Data from the Bureau of the Treasury showed that total borrowings in January to June reached P1.57 trillion, 12.88 percent higher than the P1.39 trillion in the same period last year.

This means that as of the first half of the year, the government already used up 61 percent of the borrowing plan it crafted for the year which is at P2.57 trillion.

A little over 80 percent of the borrowings were sourced from local lenders at P1.3 trillion, a 27 percent jump from the P1.02 trillion in end-June last year.

Of that amount, P609.21 billion was from fixed-rate Treasury bonds. This is 11 percent below last year’s P686.15 billion amid lower interest rates for long-term government securities as inflation was in easing mode and amid expectation of monetary policy easing.

It was also in the first semester when the Marcos administration issued retail T-bonds and raised P584.86 billion in February.

The government also borrowed the remaining P109.07 billion from short-term T-bills.

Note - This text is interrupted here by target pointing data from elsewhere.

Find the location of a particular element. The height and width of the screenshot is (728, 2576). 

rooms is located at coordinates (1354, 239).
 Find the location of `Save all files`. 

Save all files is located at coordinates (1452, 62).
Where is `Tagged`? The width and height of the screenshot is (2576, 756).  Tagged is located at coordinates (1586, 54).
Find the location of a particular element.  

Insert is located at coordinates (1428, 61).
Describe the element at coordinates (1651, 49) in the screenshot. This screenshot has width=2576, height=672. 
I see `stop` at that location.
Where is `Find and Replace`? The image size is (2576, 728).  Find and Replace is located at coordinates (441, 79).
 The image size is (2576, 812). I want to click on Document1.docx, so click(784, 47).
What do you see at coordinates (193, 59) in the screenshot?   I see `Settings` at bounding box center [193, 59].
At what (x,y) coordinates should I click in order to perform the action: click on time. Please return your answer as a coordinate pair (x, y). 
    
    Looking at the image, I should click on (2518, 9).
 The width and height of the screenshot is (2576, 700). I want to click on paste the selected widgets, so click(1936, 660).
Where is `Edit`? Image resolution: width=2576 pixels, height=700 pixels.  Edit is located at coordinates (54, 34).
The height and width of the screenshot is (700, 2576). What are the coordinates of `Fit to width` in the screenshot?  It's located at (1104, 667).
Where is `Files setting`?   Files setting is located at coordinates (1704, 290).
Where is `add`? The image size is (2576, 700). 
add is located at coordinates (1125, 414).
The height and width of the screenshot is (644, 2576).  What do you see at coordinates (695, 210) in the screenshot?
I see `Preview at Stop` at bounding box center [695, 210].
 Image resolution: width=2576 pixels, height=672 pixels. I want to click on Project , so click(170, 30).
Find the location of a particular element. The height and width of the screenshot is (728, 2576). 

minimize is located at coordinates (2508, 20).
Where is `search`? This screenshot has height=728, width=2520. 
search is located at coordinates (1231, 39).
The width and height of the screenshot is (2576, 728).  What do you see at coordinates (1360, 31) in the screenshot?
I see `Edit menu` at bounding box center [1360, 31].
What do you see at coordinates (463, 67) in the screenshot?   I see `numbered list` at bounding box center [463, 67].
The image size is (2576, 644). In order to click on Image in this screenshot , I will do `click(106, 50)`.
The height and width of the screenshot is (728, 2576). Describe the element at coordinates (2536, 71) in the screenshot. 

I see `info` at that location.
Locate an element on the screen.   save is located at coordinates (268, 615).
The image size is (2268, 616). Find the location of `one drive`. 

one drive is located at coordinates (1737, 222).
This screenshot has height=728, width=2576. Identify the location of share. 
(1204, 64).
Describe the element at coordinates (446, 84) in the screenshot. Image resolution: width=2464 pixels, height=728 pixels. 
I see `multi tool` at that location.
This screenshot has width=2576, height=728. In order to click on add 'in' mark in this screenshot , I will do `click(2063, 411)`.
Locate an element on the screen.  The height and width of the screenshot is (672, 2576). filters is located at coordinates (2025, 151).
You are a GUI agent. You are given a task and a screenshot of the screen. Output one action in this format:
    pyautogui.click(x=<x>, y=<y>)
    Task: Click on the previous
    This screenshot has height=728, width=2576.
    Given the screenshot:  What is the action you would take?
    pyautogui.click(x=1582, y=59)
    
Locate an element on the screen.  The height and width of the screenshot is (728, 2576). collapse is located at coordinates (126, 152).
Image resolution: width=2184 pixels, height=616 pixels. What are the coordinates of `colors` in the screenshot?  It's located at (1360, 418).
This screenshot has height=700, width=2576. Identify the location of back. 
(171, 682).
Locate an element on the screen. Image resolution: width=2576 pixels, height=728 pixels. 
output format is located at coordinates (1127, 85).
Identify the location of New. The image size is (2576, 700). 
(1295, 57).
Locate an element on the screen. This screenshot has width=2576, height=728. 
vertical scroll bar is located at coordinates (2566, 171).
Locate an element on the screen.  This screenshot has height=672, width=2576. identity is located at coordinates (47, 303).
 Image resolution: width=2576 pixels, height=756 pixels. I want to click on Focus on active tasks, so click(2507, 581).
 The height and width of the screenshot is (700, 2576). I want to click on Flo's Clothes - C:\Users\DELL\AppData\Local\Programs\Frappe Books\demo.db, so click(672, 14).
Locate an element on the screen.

In comparison, the Treasury only borrowed P86.58 billion in the same period last year.

In terms of external debt, the Treasury secured P267.41 billion, down by 27 percent, from foreign sources during the first half.

About 43 percent of that was from the dual-tranche dollar and sustainability bonds where the government raised some P115.25 billion as it took advantage of high demand and temporarily easing global interest rates in May.

At the time, the government borrowed $1 billion for its 10-year tenor with a coupon of 5.25 percent.

Its 25-year sustainability bond, on the other hand, fetched an average rate of 5.6 percent and raised another $1 billion.

Further, about 38 percent of the external financing at P100.5 billion was made up of program loans from multilateral institutions. The remaining P51.67 billion was from project loans.

Next year, the Philippines will slightly decrease its borrowing program by a percentage to P2.55 trillion still in favor of domestic creditors.

Sourcing from the domestic market is part of the administration’s prudent debt management strategy and its initiatives to further develop the domestic capital markets.